[Given entries]
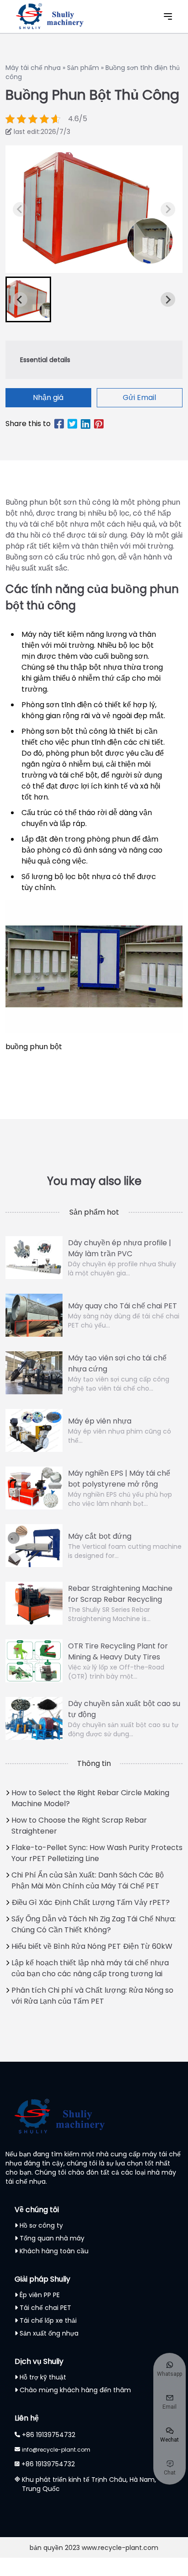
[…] (20, 209)
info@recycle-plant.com (56, 2449)
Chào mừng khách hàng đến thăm (75, 2390)
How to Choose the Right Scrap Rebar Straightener (79, 1825)
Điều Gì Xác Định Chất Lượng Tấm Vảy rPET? (90, 1902)
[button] (28, 299)
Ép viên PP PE (40, 2294)
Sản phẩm (83, 67)
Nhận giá (48, 397)
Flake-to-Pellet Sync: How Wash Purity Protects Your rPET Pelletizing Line (97, 1853)
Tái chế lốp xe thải (48, 2320)
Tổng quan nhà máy (52, 2238)
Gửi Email (139, 397)
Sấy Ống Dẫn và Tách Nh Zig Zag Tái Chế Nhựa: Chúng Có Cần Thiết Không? (93, 1924)
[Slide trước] (168, 209)
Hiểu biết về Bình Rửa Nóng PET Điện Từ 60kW (91, 1946)
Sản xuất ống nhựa (49, 2333)
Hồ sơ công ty (41, 2225)
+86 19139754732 (48, 2434)
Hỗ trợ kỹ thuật (43, 2377)
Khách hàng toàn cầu (54, 2251)
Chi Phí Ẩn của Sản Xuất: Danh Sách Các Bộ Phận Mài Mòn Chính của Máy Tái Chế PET (87, 1880)
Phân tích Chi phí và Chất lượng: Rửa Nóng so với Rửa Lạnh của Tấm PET (92, 1995)
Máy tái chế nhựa (33, 67)
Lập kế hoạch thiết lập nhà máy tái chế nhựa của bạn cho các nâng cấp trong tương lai (90, 1968)
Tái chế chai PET (45, 2307)
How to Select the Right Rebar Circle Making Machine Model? (90, 1798)
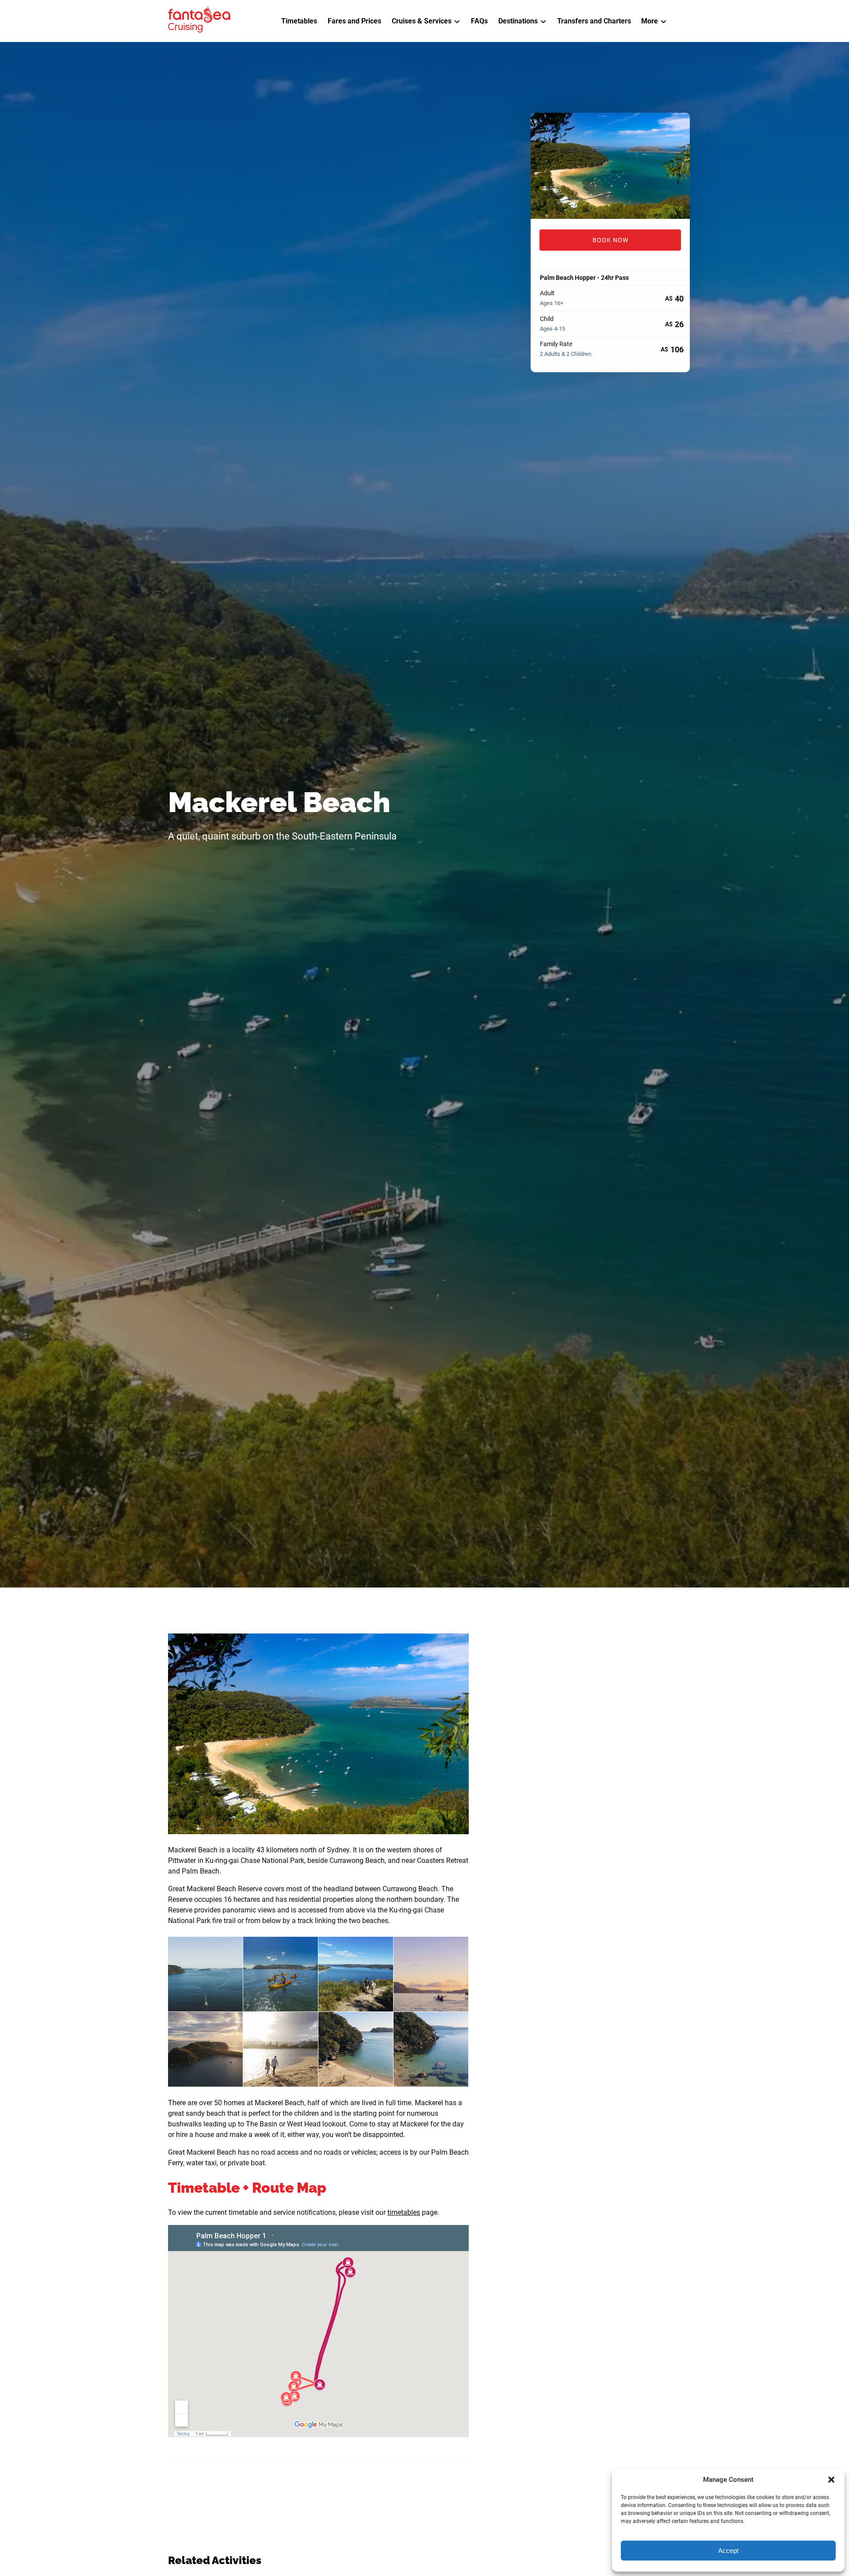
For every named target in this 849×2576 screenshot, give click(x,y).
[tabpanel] (610, 166)
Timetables (299, 21)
[/Given entries]
» What the exercise asks
Without any of the pictures, repeat the entries above word for word.

» Answer to this exercise
[…] (20, 209)
info@recycle-plant.com (56, 2449)
Chào mừng khách hàng đến thăm (75, 2390)
How to Choose the Right Scrap Rebar Straightener (79, 1825)
Điều Gì Xác Định Chất Lượng Tấm Vảy rPET? (90, 1902)
[button] (28, 299)
Ép viên PP PE (40, 2294)
Sản phẩm (83, 67)
Nhận giá (48, 397)
Flake-to-Pellet Sync: How Wash Purity Protects Your rPET Pelletizing Line (97, 1853)
Tái chế lốp xe thải (48, 2320)
Tổng quan nhà máy (52, 2238)
Gửi Email (139, 397)
Sấy Ống Dẫn và Tách Nh Zig Zag Tái Chế Nhựa: Chúng Có Cần Thiết Không? (93, 1924)
[Slide trước] (168, 209)
Hiểu biết về Bình Rửa Nóng PET Điện Từ 60kW (91, 1946)
Sản xuất ống nhựa (49, 2333)
Hồ sơ công ty (41, 2225)
+86 19139754732 (48, 2434)
Hỗ trợ kỹ thuật (43, 2377)
Khách hàng toàn cầu (54, 2251)
Chi Phí Ẩn của Sản Xuất: Danh Sách Các Bộ Phận Mài Mòn Chính của Máy Tái Chế PET (87, 1880)
Phân tích Chi phí và Chất lượng: Rửa Nóng so với Rửa Lạnh của Tấm PET (92, 1995)
Máy tái chế nhựa (33, 67)
Lập kế hoạch thiết lập nhà máy tái chế nhựa của bạn cho các nâng cấp trong tương lai (90, 1968)
Tái chế chai PET (45, 2307)
How to Select the Right Rebar Circle Making Machine Model? (90, 1798)
For every named target in this 849×2576 screenshot, give click(x,y).
[tabpanel] (610, 166)
Timetables (299, 21)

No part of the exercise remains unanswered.